The 43-year-old announced his resignation on television, saying it was right that top officials took responsibility for Friday's tragedy at the Colectiv disco in Bucharest, which left 32 dead and nearly 200 injured.
Ponta, Romania's premier since 2012, had faced weeks of intense pressure to quit after going on trial in September facing charges of fraud, tax evasion and money laundering.
"I am stepping down as prime minister," he said. "I hope the government's resignation will satisfy the people who came out in the streets."
The Social Democrat added: "I have to acknowledge the legitimate anger of the people."
President Klaus Iohannis must now name an interim prime minister before launching talks with political parties about forming a new government.
Demonstrators massed on Tuesday evening in Bucharest's Victory Square, the seat of government, calling for Ponta's resignation and that of his interior minister, Gabriel Oprea.
The marchers chanted "Ponta resign" and "killers", and some waved the national flag with holes in it -- a symbol of the popular revolution 25 years ago that toppled dictator Nicolae Ceausescu.
The toll from the nightclub fire would have been far worse but for the heroism of two men, physicist Claudiu Petre and drummer Adrian Rugina, who went several times into the burning club to rescue trapped revelers, only to die themselves.
Witnesses said a fireworks display triggered the blaze at the Colectiv, which was located in a former shoe factory.
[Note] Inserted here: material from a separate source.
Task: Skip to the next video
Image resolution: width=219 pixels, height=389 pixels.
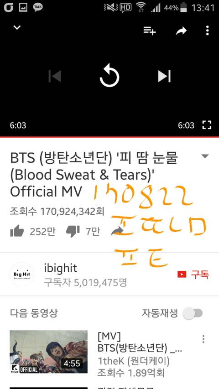Action: pyautogui.click(x=164, y=76)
The inferno sparked a deadly stampede. Nearly 200 people were injured in the tragedy.
Three of the nightclub's bosses were arrested on Monday on suspicion of manslaughter over the fire, which officials and witnesses have blamed on a failure to follow safety regulations.
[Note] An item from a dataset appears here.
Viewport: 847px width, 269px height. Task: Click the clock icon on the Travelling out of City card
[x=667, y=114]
The venue did not have the required authorization to hold concerts or to stage pyrotechnic displays, the secretary of state at the interior ministry, Raed Arafat, has said.
The tragedy shocked Romania and prompted Iohannis -- Ponta's bitter political rival -- to call for fundamental change in a society riven by corruption.
"We should no longer tolerate government incompetence, institutional inefficiency, and we cannot let corruption spread to the point that it kills people," he said on Sunday.
Prosecutors accuse Ponta of receiving the equivalent of 55,000 euros ($63,000) from Dan Sova, a political ally and member of parliament suspected by prosecutors of abuse of power but who enjoys immunity.
Ponta stepped down as head of the Social Democrat party in July, but survived a no-confidence vote in parliament in September shortly after his trial started.
The charges date back to 2007-2011, when Ponta -- the first Romanian head of government to stand trial while still in office -- was working as a lawyer.
Prosecutors also suspect Ponta, a keen rally driver, of conflict of interest during his time as premier, but that probe was stymied when parliament refused to lift his immunity from prosecution. Ponta's party holds a comfortable majority in the chamber.
Dozens of former politicians and judges have been swept up in investigations launched by the anti-corruption agency in one of Europe's poorest and most graft-plagued countries.
Wednesday's drama comes as Romania hosts a summit of Central and Eastern European leaders which is expected to ask for greater NATO involvement in the region, rattled by the conflict in nearby Ukraine.